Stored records

[Start of section]

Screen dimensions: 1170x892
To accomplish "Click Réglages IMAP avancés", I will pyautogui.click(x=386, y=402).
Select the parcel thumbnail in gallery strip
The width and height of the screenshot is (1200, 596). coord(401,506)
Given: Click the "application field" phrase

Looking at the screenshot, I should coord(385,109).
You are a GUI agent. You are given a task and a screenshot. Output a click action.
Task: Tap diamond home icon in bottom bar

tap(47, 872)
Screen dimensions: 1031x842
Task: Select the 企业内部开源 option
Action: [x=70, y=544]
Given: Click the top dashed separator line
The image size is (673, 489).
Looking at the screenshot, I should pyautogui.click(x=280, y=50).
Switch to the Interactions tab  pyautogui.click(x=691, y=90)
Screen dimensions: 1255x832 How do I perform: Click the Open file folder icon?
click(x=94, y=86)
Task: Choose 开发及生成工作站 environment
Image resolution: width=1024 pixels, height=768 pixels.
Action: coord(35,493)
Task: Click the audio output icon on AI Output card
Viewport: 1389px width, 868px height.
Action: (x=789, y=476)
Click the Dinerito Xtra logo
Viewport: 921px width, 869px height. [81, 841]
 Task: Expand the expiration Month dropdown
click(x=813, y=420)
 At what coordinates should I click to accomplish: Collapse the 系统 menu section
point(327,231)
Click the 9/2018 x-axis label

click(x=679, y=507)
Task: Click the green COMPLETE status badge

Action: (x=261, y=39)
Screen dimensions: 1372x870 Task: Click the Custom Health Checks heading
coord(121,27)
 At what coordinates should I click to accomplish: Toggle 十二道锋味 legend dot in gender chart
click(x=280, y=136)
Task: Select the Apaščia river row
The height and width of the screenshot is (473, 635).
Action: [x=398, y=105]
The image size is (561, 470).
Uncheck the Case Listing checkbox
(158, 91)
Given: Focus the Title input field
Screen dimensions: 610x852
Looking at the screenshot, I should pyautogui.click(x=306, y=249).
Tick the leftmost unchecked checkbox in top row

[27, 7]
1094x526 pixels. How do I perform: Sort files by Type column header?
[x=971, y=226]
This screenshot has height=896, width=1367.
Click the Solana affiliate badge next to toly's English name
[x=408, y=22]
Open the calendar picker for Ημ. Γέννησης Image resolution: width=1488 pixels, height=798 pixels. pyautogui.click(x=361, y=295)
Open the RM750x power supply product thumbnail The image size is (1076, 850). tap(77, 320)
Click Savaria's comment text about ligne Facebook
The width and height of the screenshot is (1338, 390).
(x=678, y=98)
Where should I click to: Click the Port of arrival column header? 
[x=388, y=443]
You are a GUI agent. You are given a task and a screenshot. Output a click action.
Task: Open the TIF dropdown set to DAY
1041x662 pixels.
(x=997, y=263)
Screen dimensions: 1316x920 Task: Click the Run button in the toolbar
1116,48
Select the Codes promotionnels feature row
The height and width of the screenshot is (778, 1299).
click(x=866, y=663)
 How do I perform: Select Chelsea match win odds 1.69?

[End of section]

* _Exercise objective_
Starting at the line with "The width and height of the screenshot is (1338, 390).", copy every line up to and including the last one in the entries above.

* _Task response_
The width and height of the screenshot is (1338, 390).
(x=678, y=98)
Where should I click to: Click the Port of arrival column header? 
[x=388, y=443]
You are a GUI agent. You are given a task and a screenshot. Output a click action.
Task: Open the TIF dropdown set to DAY
1041x662 pixels.
(x=997, y=263)
Screen dimensions: 1316x920 Task: Click the Run button in the toolbar
1116,48
Select the Codes promotionnels feature row
The height and width of the screenshot is (778, 1299).
click(x=866, y=663)
 How do I perform: Select Chelsea match win odds 1.69?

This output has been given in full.